Sap
By Izzy

The mother and her two young children kept themselves in the corner of the field, near the bushes that marked the boundary of the city park. Noone paid them much heed; there were plenty of humans in the crowd, and they were not yet unwelcome. That, Padmé thought, would wait until Wor officially joined the Empire, with its Rogarth so proud to consider themselves members of this great interstellar community, until they learned just how that great interstellar community treated those who weren’t members of its dominant species.

The Rogarth were convinced that there was no taste in the galaxy like that of their soofas bush sap. There might be, but Padmé hadn’t run into it. She was tasting it the way they’d been told to, dipping the crackers into the bowl three times and then placing them on the tip of her tongue. Luke and Leia did the same. Leia took her time savoring each cracker; clearly she liked the sap very much. Luke she wasn’t sure of, but neither child ever rejected any food that was put in front of them.

There was the clanging of a metal plate somewhere in the center of the field to get everyone’s attention. Padmé and her children looked up along with everybody else, but the speaker was too far away from them to be more than a dark grey bulky figure in the center of the field.

Thankfully his voice carried. “Attention! Does everyone like the sap?” Affirmative shouts filled the air. “Good! If you want more of it, there will be another sap tasting day eleven days after this one.”

“We won’t be able to stay on this planet that long,” Padmé said before Leia could get her hopes up.

“Tomorrow,” the Rogarth added, “we will have in this field a game of Tothi in the morning, and in the afternoon a good man with the name of Remi Wast Toloosiso will demonstrate for you the manufacture of our string-twists. As always, there will be music in the evening.”

“‘With the name of?’” Luke repeated. “He talks funny.”

“He’s trying to hide that he doesn’t know Basic grammar,” giggled Leia. “Can we come here and play Tothi in the morning, mother? Please?”

“I’m sorry,” said Padmé, “but...”

“But you want to see the demonstration thing and it’s too dangerous for us to stay here all day, right?” sulked Luke.

“It’s not that. It’s that playing a game would have you running around and more people looking at you and more people remembering your faces. We can’t risk it.”
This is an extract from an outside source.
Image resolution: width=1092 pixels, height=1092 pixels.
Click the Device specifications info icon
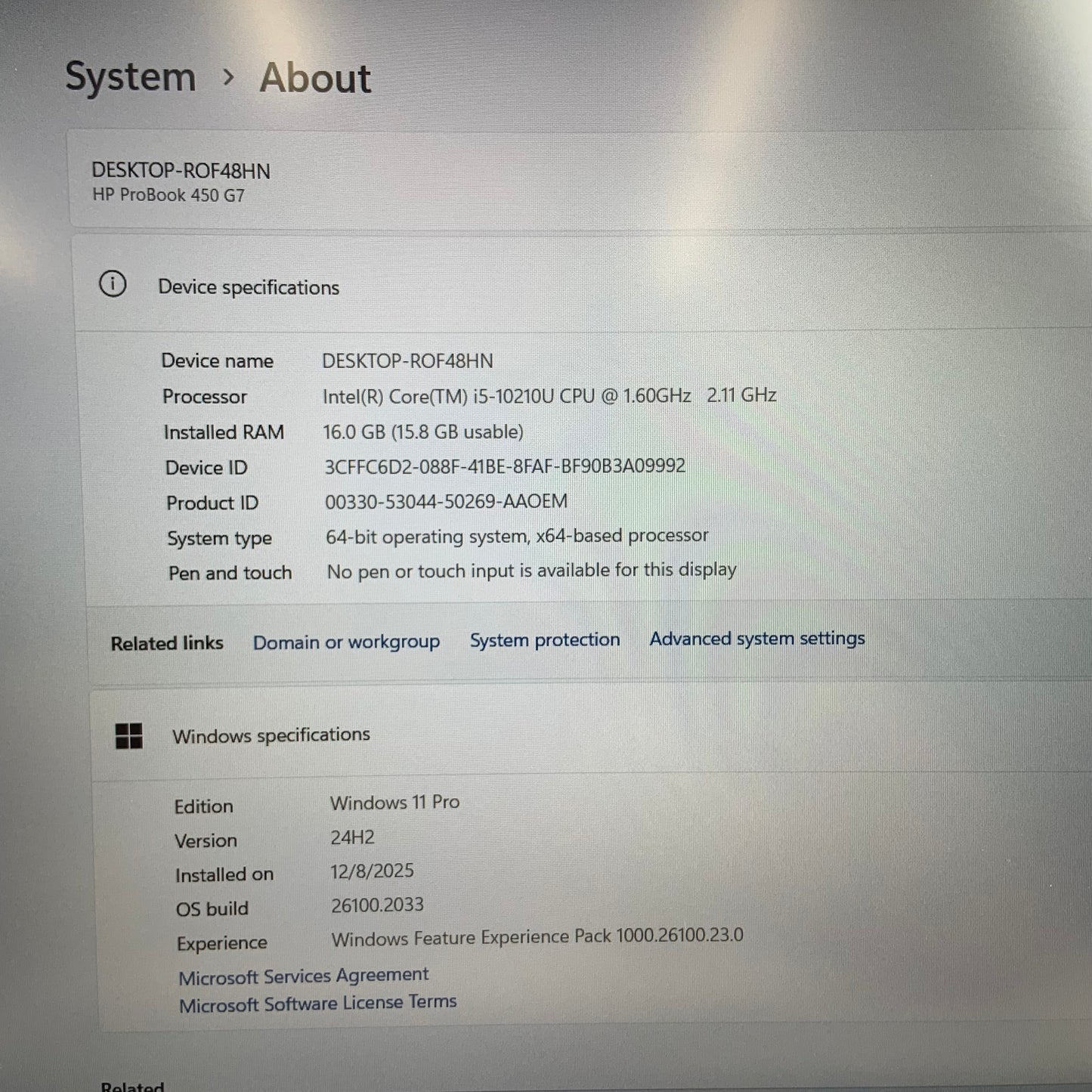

Leia nodded, but they both looked very sad. “If you don’t want to go to the lecture,” Padmé said to them, “we can come back tomorrow night for the concert instead. Would you like that?”

“Yeah, that sounds fun,” said Leia. She dripped her hand back into the cracker pile and went back to sampling the sap. “How much longer can we stay today?”

“We’ll leave when the crowd really starts to disperse. That’ll probably be in an hour or so.”

“Shouldn’t we try to gather some of the crackers before we leave?” asked Luke. “They probably aren’t too nutritious, but there are a lot of them.”

“We’ll request another boxful just before we leave. If we fill our pouches and leave the box behind they’ll never be missed. I wish we could take some of the sap too, but there’s no way to carry it.”

“I’m leaving with my fingers all sticky,” said Leia.

“Me too,” added Luke.

“I think that’s what almost everyone here will be doing,” Padmé noted, and she herself dipped another cracker into the sap. Theoretically, the sap wasn’t supposed to get onto their fingers, but she’d seen other people in the field dipping their fingers in directly, ignoring the crackers. She, on the other hand, placed the properly dipped cracker directly on the tip of her tongue and closed her eyes as the taste filled her mouth. Salt and bitterness. There was something very visceral about sitting here and dosing herself with it again and again, but she didn’t think she would touch the sap with her fingers before they left. She would have had enough of it by then, and would prefer her crackers bland again.